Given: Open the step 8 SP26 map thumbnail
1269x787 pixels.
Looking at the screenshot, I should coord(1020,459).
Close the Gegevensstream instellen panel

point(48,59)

........

Repeat the listing in full so that each line matches exactly.

#### [Finished exercise]
Given: Open the step 8 SP26 map thumbnail
1269x787 pixels.
Looking at the screenshot, I should coord(1020,459).
Close the Gegevensstream instellen panel

point(48,59)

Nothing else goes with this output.